■ **FRAGMENTO**
____
Cuando era un aficionado y soñaba con la idea de ser pintor, “en México ya había un movimiento formidable en el campo de las artes. Muchos de los artistas más o menos contemporáneos míos que aún viven, en los años de mi vacilación y mi ignorancia eran gente ya formada en una línea muy clara, integrados a un movimiento artístico de la Ciudad de México o de Guadalajara, como Juan Soriano, que era un joven muy vinculado con el mundo de las artes, mientras yo vivía totalmente al margen.”

—¿El arte es como la ciencia? —se le preguntó esa vez.

—Es muy parecido, porque no se puede adoptar una fórmula, cualquier fórmula, tanto en el arte como en la investigación, esto lleva a la castración, a la muerte. Es un proceso de rectificaciones. Yo siempre he pensado que la libertad del arte es hacer lo que uno quiere, pero también es destruir las huellas, los errores, las fallas, no conservarlo como una reliquia o como testimonio de la genialidad.

—¿Cuándo dejó la pintura y comenzó su interés por la escultura?

—Uno no sabe de dónde vienen las cosas, el gran maestro de todo arte es el trabajo. En el trabajo es donde se aprende, no sólo de cada error, porque una idea suscita otra y una forma te lleva a otra. Es un descubrimiento maravilloso que se da como una concatenación espontánea.

Viajó a París. En esos años estaban en boga varios artistas cinéticos, unos colombianos que comenzaban a tener fama en Francia, Cruz Díez y Soto. Eran artistas muy notables que trabajaban sobre el concepto del movimiento virtual. Cruz Díez lo invitó a su taller a colaborar. Tenía una especie de carpintería donde pintaba unos palitos que al acomodar de cierta forma producían sensaciones ópticas de movimiento.
____
■ **LISTADO**

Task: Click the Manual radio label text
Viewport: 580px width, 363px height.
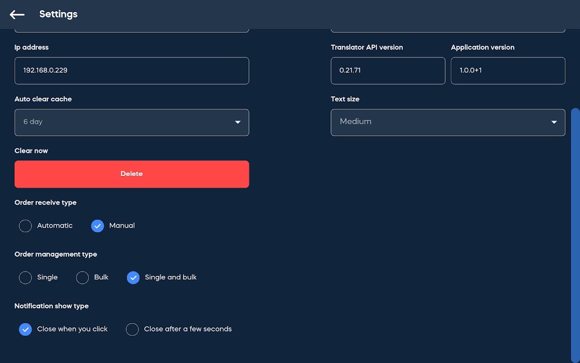Action: [122, 226]
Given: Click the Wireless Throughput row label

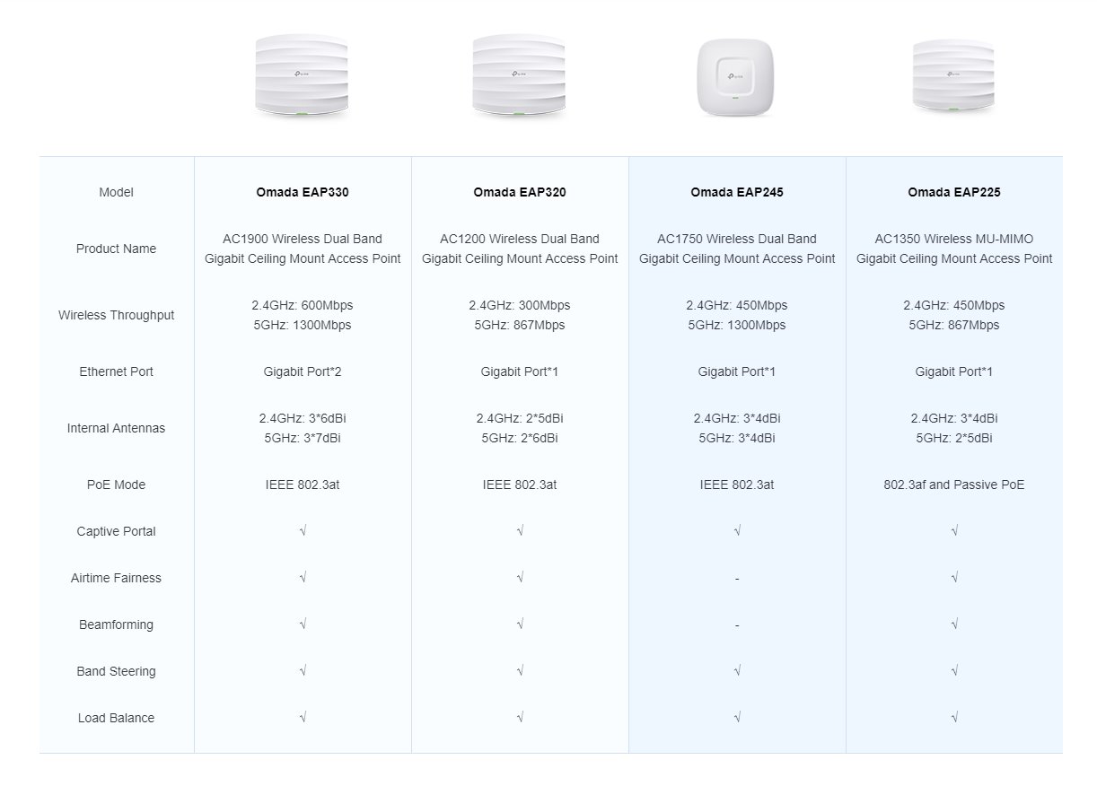Looking at the screenshot, I should point(117,315).
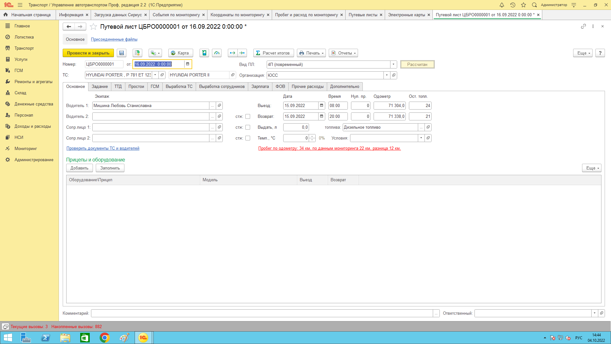Screen dimensions: 611x344
Task: Click the Провести и закрыть button
Action: tap(88, 53)
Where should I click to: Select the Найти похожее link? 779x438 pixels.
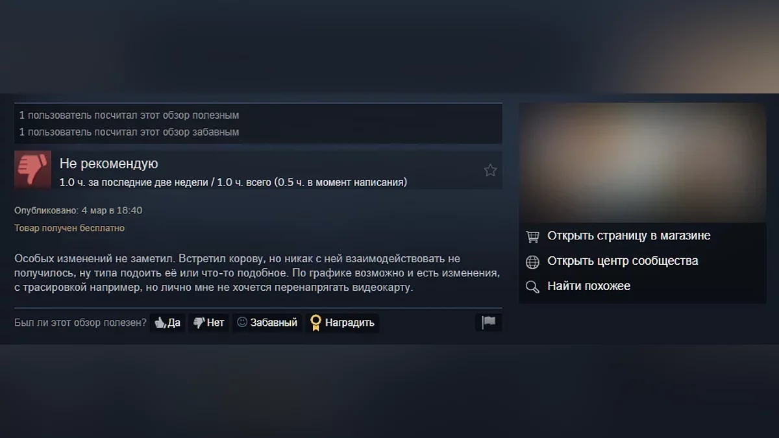(589, 286)
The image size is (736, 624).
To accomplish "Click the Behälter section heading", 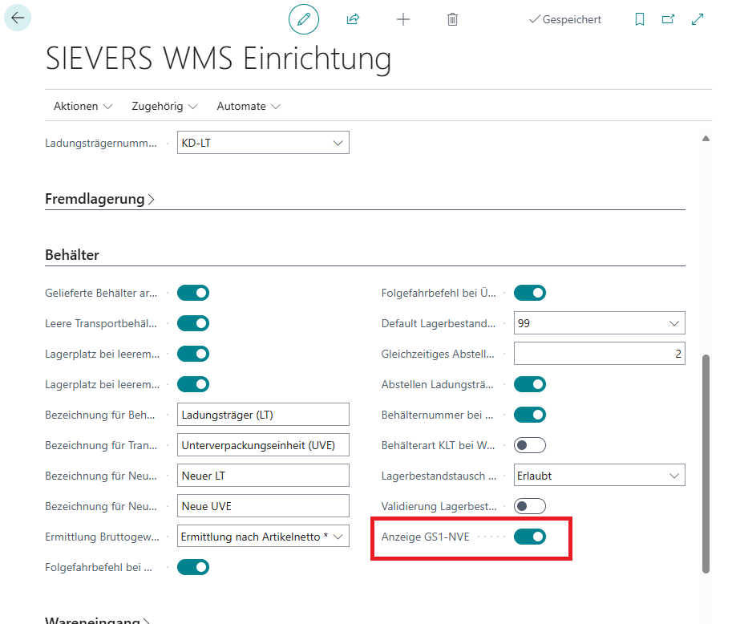I will pyautogui.click(x=72, y=255).

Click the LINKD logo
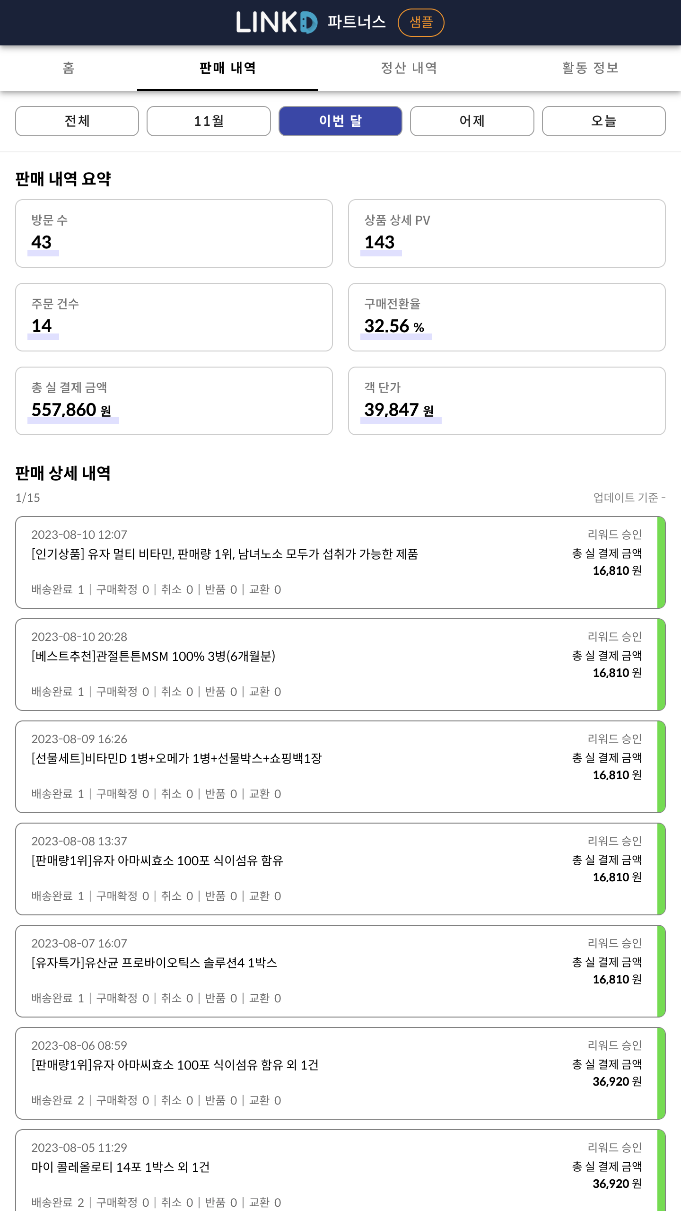(x=277, y=22)
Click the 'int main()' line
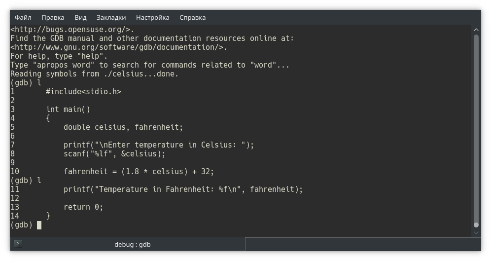The width and height of the screenshot is (491, 261). point(68,110)
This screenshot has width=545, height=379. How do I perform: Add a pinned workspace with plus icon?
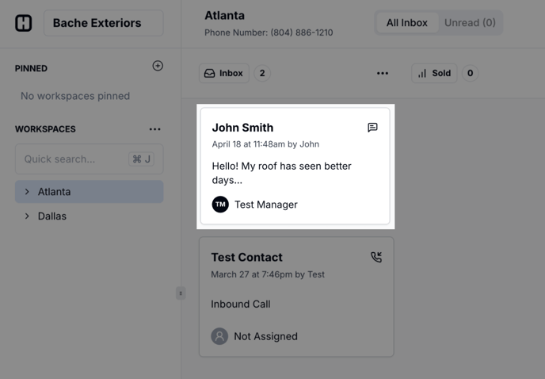[x=158, y=66]
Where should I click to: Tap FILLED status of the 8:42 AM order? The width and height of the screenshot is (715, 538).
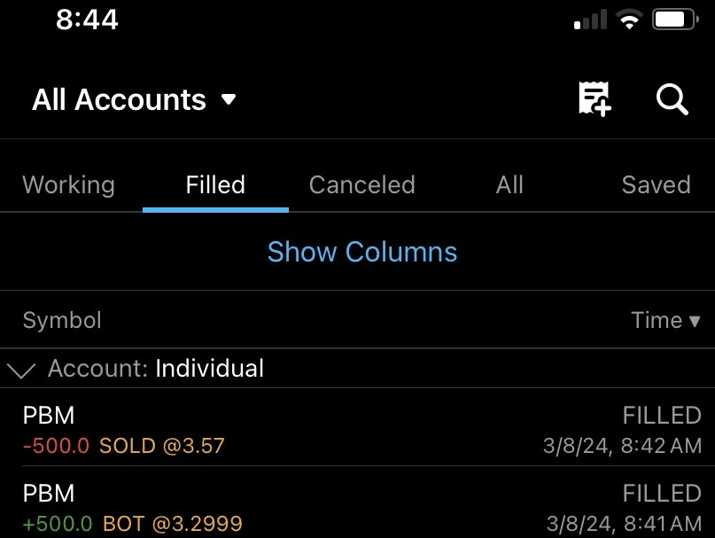(x=662, y=415)
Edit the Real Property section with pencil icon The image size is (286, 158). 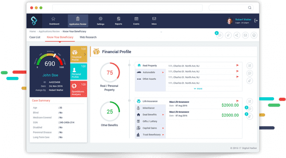pyautogui.click(x=249, y=65)
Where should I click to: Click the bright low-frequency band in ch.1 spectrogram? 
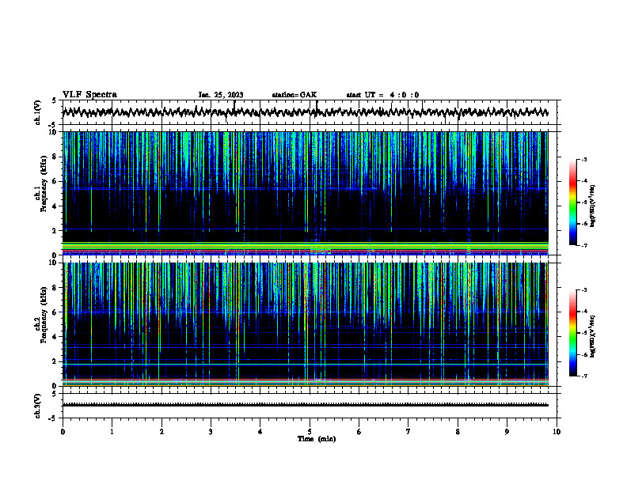coord(305,248)
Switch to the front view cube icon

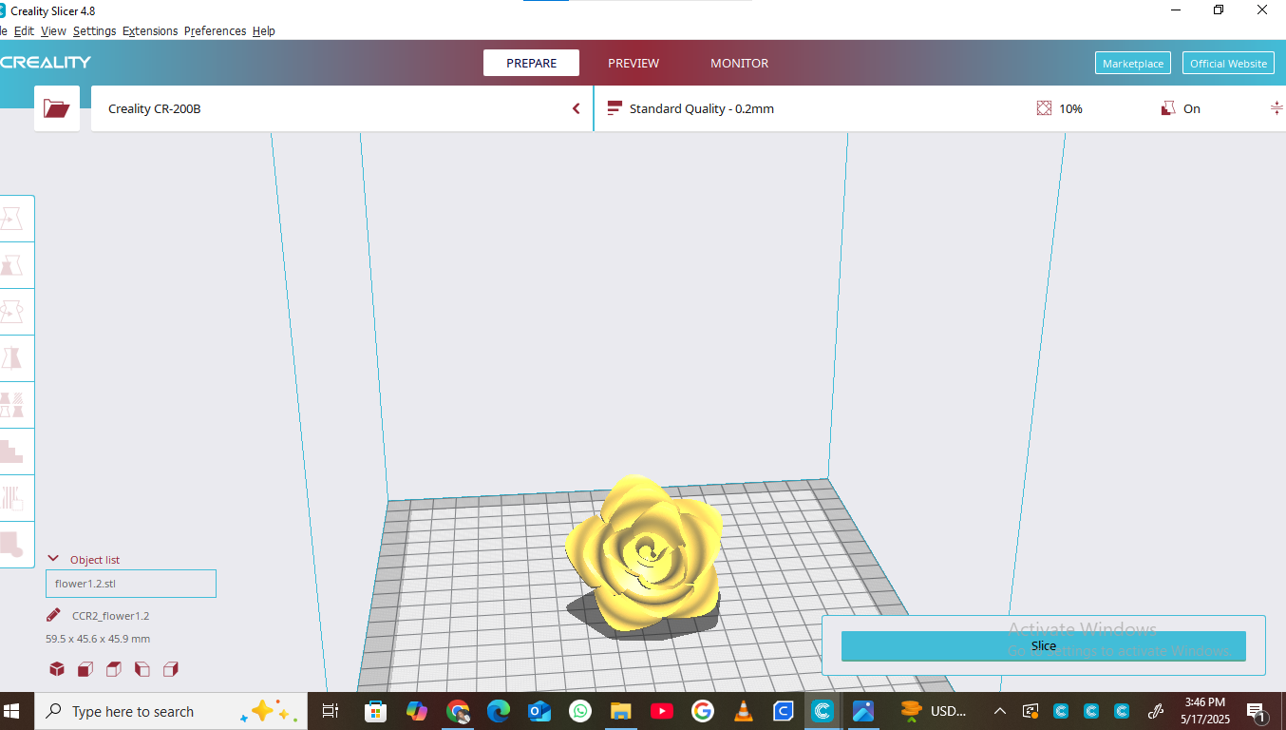85,669
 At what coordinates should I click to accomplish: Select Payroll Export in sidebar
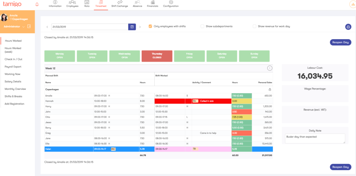pos(13,67)
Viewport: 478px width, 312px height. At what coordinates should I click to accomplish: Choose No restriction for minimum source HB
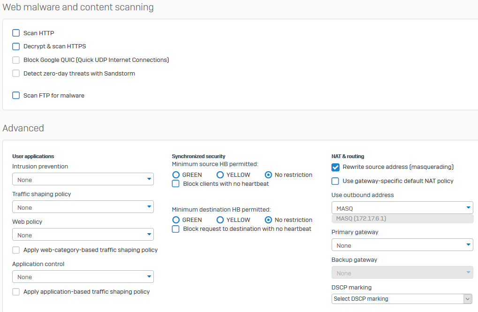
____
Según el fragmento, ¿qué es el gran maestro de todo arte?

■ **RESULTADO DEL EJERCICIO**
El trabajo.